Lalu, apa saja yang menjadi tren fitur ponsel di tahun 2019? Tufiddin.com mencoba memprediksinya.

Koneksi 5G

5G perlahan akan diadopsi oleh pabrikan ponsel dan operator. Biasanya akan dimulai dari ponsel flagship. Seperti Galaxy S10 versi 5G. Huawei juga sudah memulai pengembangannya. 5G menawarkan kualitas dan kecepatan internet yang lebih baik.

Layar Lipat

Fold-App-Transition_resize_md.jpg

Samsung Galaxy Fold juga diperkenalkan di Galaxy Unpacked 20 Februari 2019 lalu. Ponsel itu bisa dibuka menjadi sebuah tablet berukuran 7 inch. Walaupun masih terbilang baru. Tren layar lipat bisa jadi diikuti oleh pabrikan lain. Dengan segmentasi pasar yang masih terbatas tentunya.

Layar Tetap Luas

iphone-6s-plus-iphons-6s-iphone-se-front-hero

Saya penggemar layar yang tak luas-luas amat. Ukuran 5,5 inch sudah saya anggap besar. Sayangnya tak banyak pabrikan yang mengeluarkan ponsel-ponsel berlayar kecil.
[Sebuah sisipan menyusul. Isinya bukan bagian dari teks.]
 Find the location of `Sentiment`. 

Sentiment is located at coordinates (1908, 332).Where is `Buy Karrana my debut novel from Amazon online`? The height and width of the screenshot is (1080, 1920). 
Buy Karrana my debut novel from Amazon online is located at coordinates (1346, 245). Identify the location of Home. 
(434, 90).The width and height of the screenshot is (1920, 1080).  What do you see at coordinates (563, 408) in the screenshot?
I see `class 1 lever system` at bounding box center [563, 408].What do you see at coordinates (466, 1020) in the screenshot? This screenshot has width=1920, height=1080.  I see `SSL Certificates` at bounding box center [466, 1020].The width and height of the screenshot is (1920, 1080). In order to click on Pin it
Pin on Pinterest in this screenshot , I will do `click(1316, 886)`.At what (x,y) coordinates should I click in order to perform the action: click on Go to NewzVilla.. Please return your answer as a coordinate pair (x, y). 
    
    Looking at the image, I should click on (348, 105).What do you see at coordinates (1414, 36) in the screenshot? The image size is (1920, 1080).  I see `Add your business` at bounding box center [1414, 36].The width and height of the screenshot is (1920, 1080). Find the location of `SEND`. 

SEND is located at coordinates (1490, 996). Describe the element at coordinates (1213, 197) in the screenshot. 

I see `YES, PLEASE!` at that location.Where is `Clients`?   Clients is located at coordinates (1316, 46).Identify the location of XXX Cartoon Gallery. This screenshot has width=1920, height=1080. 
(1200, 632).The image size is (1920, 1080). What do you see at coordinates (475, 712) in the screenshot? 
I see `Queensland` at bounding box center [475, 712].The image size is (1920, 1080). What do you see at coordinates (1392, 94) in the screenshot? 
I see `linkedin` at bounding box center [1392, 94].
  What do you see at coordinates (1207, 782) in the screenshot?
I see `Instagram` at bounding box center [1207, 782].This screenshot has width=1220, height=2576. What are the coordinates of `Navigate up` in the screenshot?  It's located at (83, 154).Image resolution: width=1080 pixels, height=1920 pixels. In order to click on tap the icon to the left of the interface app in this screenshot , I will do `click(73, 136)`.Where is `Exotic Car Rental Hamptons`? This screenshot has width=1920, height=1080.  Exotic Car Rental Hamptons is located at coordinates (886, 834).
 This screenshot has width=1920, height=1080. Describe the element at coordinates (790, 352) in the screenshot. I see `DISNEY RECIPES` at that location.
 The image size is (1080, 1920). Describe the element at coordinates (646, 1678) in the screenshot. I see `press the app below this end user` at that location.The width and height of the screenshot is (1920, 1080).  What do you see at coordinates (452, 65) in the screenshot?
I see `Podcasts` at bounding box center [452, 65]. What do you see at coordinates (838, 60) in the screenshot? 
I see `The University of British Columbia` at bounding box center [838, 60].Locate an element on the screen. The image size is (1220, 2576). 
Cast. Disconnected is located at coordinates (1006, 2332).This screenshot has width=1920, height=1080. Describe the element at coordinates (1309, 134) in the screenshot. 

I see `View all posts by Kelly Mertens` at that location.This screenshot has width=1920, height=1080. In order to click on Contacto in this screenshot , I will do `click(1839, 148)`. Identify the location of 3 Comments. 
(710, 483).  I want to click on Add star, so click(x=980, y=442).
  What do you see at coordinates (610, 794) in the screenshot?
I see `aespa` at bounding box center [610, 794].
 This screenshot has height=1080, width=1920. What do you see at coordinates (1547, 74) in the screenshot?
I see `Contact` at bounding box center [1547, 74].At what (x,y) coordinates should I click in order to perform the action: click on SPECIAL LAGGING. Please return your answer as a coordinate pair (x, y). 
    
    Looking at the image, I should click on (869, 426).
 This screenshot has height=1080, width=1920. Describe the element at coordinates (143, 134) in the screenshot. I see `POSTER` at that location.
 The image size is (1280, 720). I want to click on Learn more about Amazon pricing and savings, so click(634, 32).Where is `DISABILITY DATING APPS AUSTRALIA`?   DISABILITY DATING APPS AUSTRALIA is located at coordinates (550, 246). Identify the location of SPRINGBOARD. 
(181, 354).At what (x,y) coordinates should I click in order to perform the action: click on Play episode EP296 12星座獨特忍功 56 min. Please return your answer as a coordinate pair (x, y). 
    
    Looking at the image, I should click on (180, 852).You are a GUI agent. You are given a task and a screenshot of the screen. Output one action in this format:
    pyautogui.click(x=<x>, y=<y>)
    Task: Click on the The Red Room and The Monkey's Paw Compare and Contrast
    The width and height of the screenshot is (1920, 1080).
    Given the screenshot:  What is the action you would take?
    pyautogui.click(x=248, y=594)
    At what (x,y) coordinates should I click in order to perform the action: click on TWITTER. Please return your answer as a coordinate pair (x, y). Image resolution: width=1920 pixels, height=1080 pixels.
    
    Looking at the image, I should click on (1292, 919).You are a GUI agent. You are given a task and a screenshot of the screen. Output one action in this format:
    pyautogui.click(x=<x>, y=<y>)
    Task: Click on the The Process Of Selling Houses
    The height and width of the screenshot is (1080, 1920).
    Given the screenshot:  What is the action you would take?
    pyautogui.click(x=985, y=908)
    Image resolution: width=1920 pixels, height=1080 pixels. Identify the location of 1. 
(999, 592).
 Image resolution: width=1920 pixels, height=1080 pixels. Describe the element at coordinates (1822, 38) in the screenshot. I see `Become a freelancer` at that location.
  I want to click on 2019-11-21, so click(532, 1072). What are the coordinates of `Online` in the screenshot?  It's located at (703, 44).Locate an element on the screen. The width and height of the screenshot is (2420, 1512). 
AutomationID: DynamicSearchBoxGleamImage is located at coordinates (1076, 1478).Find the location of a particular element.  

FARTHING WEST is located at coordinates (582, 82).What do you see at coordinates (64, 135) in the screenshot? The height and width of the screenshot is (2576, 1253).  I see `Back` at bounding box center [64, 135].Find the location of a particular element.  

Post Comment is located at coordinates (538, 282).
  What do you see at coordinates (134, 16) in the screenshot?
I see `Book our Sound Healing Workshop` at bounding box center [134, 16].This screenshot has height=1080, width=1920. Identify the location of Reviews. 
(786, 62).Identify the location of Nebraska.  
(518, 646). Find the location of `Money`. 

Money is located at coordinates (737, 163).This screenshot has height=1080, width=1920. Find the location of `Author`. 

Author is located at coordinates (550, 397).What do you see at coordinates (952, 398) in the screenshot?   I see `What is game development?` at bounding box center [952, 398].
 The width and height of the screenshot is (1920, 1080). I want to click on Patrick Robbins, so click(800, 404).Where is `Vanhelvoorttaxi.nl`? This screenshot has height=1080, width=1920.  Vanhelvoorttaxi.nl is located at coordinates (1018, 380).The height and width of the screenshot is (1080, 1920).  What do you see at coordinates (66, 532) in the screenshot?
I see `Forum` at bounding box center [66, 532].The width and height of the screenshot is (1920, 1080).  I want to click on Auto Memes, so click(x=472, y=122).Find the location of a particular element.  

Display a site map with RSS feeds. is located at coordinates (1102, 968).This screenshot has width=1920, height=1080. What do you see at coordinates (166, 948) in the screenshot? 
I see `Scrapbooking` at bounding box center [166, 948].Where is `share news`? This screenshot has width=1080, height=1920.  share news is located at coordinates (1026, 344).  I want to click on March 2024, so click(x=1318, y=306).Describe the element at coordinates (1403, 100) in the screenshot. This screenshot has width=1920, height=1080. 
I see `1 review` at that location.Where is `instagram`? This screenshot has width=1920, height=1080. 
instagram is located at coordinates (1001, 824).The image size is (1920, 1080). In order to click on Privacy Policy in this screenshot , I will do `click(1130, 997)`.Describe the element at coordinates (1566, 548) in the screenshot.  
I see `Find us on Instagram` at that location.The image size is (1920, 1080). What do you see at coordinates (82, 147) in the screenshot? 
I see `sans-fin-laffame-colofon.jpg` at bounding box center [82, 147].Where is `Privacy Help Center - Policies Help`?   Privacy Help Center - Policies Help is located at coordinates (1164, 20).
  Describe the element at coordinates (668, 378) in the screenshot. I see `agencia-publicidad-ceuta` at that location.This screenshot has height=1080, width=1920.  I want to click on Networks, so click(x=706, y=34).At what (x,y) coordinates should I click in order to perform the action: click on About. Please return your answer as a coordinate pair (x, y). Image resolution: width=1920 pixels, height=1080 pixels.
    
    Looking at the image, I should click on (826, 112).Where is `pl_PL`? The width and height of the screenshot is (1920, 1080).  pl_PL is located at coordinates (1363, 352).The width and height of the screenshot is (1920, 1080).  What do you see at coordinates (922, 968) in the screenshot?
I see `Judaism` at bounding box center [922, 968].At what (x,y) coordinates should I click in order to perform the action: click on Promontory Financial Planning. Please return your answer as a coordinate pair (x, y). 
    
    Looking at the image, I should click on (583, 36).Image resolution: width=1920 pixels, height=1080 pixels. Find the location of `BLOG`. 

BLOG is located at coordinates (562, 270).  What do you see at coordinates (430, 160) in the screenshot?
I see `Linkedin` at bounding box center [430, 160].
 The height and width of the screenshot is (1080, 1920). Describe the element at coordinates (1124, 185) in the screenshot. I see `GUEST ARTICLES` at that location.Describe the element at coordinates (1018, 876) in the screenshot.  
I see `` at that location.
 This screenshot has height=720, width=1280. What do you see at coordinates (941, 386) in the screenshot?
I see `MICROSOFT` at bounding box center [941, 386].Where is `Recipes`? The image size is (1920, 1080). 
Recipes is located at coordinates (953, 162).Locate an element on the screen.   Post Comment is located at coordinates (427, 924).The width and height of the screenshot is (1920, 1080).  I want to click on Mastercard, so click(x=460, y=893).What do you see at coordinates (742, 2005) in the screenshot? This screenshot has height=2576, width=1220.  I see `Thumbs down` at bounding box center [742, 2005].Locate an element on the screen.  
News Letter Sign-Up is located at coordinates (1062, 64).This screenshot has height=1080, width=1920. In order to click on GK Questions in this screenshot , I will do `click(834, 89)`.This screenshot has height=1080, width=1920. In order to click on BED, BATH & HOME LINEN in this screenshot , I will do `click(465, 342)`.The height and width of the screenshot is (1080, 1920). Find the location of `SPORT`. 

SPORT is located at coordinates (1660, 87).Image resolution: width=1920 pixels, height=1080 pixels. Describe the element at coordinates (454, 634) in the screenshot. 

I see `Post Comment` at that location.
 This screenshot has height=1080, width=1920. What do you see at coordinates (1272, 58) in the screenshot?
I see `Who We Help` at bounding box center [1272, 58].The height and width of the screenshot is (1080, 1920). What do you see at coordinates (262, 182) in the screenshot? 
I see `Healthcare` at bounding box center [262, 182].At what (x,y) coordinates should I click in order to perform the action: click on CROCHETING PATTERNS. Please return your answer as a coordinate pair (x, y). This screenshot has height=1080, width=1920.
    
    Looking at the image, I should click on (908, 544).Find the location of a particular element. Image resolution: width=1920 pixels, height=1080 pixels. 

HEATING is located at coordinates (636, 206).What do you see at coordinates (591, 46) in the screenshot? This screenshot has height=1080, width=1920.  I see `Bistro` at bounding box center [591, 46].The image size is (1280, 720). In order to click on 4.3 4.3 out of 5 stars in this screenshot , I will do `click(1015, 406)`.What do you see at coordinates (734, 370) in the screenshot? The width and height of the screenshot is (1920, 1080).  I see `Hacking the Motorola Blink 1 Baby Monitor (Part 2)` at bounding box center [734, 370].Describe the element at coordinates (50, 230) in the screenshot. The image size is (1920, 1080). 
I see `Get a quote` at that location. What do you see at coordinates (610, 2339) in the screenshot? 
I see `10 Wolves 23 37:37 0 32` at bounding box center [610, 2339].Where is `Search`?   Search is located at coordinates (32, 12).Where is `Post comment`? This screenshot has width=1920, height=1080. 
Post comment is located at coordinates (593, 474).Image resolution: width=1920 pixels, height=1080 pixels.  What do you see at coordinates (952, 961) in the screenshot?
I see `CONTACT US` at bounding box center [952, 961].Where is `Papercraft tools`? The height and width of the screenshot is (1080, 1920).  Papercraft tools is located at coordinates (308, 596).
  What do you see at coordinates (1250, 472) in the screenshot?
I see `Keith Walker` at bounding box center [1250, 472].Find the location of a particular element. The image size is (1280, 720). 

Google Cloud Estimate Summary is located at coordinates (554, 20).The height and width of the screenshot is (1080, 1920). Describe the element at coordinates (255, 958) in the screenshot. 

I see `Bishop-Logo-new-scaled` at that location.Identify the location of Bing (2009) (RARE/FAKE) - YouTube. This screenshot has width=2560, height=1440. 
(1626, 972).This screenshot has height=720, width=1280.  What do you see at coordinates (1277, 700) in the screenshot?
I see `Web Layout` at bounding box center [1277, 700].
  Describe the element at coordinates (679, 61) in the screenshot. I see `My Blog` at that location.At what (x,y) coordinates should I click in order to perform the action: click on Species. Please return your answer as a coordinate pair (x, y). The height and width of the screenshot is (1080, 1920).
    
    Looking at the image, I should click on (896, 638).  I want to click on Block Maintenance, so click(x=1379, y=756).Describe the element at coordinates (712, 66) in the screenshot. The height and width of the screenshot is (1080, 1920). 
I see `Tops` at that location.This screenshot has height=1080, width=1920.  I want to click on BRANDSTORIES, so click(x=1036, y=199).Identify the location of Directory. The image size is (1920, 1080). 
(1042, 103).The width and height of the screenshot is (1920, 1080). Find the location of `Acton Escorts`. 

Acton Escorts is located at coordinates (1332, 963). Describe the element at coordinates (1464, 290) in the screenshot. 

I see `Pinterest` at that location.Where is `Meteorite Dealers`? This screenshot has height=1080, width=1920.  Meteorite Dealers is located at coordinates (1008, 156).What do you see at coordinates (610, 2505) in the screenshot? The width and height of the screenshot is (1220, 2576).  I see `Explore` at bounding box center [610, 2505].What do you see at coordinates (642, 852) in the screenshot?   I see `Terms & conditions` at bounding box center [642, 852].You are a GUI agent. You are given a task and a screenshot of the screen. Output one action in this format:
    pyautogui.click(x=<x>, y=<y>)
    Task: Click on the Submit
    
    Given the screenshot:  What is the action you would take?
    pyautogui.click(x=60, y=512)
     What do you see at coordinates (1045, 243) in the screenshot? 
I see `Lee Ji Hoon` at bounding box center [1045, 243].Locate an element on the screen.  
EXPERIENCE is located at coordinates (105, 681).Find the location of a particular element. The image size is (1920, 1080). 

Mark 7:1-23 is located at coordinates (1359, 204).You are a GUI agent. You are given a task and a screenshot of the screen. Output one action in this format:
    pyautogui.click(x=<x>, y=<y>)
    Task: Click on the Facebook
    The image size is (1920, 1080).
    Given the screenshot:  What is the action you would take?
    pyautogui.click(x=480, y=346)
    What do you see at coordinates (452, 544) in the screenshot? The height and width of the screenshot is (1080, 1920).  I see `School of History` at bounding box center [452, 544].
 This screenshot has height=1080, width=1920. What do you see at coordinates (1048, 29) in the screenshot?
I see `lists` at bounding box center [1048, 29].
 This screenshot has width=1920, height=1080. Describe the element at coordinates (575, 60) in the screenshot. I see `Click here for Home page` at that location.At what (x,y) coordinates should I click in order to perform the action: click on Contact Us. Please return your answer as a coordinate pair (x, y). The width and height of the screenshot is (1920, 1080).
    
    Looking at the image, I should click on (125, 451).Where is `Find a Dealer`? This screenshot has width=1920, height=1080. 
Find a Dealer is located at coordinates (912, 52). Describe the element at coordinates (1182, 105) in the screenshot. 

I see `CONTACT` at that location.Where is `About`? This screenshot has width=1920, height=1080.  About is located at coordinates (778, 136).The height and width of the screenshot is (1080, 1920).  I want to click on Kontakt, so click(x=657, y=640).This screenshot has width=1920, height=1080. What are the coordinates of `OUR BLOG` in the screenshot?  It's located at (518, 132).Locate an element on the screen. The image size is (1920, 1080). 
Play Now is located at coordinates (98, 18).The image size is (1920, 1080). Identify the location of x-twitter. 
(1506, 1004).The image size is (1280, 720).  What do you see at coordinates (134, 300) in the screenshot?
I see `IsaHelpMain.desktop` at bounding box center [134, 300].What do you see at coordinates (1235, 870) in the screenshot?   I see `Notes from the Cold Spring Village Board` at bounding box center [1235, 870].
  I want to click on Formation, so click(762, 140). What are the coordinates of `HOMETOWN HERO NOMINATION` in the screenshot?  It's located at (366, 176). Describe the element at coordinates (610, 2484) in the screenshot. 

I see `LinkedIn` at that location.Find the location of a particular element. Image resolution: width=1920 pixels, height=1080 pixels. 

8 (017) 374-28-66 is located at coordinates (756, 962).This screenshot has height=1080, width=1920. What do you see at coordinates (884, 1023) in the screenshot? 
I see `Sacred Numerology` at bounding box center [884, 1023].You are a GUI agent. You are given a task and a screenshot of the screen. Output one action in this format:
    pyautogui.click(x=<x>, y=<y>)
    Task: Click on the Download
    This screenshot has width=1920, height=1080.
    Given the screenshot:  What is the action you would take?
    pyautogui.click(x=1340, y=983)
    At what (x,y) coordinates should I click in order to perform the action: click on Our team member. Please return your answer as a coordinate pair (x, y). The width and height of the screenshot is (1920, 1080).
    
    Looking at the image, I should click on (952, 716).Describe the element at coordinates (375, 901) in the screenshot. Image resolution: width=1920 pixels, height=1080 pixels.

Sepertinya layar luas akan tetap jadi tren di tahun ini. Mulai dari ukuran 5,5 inch hingga menembus angka 6 inchi, hampir menyamai ukuran layar sebuah tablet.

Baterai Besar 

Baterai besar juga akan jadi tren. Agar konsumen tidak sering-sering mengisi daya. Baterai besar juga diperlukan untuk menjalankan banyak fitur seperti kamera, sidik jari, sensor-sensor, dan tentu sebagian konsumen memakainya untuk bermain game lebih lama.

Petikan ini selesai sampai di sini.